→ SOURCE:
· · ·
High torque and smooth motion from a compact package make hydraulics the best choice for powering the world’s largest Ferris wheel.

Artists rendition provides scale of the Great Observation Wheel of Beijing, which is driven by four sets of hydraulic motors along the wheel’s circumference. Click on image for larger view.

If you’ll be watching the Summer Olympics, no doubt you’ll see shots of the Great Observation Wheel of Beijing. With a diameter of 198 m and maximum height of 208 m, how could the cameras miss it? The new Ferris wheel in China’s capital city will be the world’s largest — by far. It will be able to handle 5760 passengers per hour and take them high into the air to enjoy the view across Beijing. The wheel is nearly half-again as high as the UK’s London eye, which tops out at 135 m.

Like the London Eye, the Great Observation Wheel of Beijing deviates from the conventional design of Ferris wheels, which use a drive to rotate the wheel from its center axis. The new Great Wheels, as they have been dubbed, are so large that it is not practical to drive them from their center axis. Instead, drives located at their circumference produce rotation.

The Great Wheels of London and Beijing were designed and built by Great Wheel Corp., Dubai, with control and drive solutions designed and supplied by Bosch Rexroth, Lohr, Germany and Boxtel, Netherlands. As the exclusive partner for Great Wheel Corp., Bosch Rexroth has also developed drive and control systems for many other Great Wheels, including the Great Wheel in Berlin, due to open in 2009.
· · ·
→ DATASET CONTENT:
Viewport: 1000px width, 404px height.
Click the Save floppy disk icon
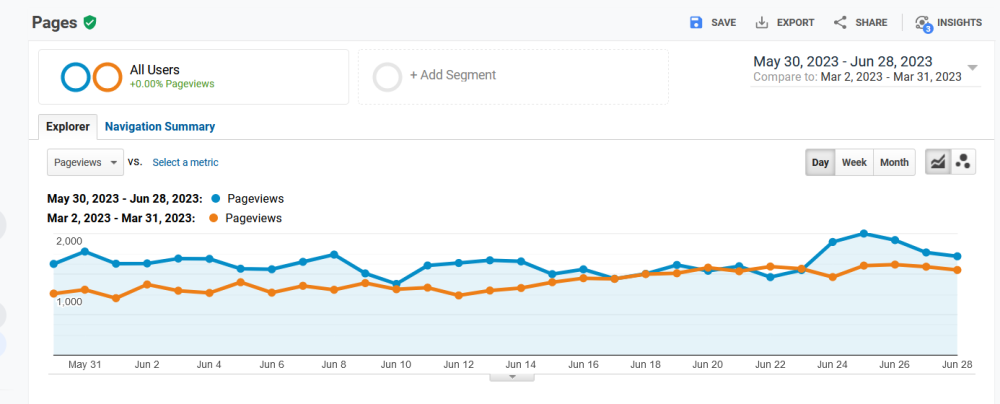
· · ·
→ EXERCISE SET:
1. From the Ferris wheel article, set down the text word for word, starting with "The Great Wheels" and going on through "open in 2009.".
2. Translate this sentence from the Ferris wheel article into Spanish: "The new Great Wheels, as they have been dubbed, are so large that it is not practical to drive them from their center axis."
3. Answer these questions using the Ferris wheel article.
(a) What is the diameter of the Great Observation Wheel of Beijing?
(b) At what height does the London Eye top out?
(c) In what city is Great Wheel Corp. based?
None of the material is needed here.

→ ANSWERS FOR THE EXERCISE:
1.
The Great Wheels of London and Beijing were designed and built by Great Wheel Corp., Dubai, with control and drive solutions designed and supplied by Bosch Rexroth, Lohr, Germany and Boxtel, Netherlands. As the exclusive partner for Great Wheel Corp., Bosch Rexroth has also developed drive and control systems for many other Great Wheels, including the Great Wheel in Berlin, due to open in 2009.

2. Las nuevas Grandes Ruedas, como se las ha apodado, son tan grandes que no resulta práctico accionarlas desde su eje central.

3.
(a) 198 m
(b) 135 m
(c) Dubai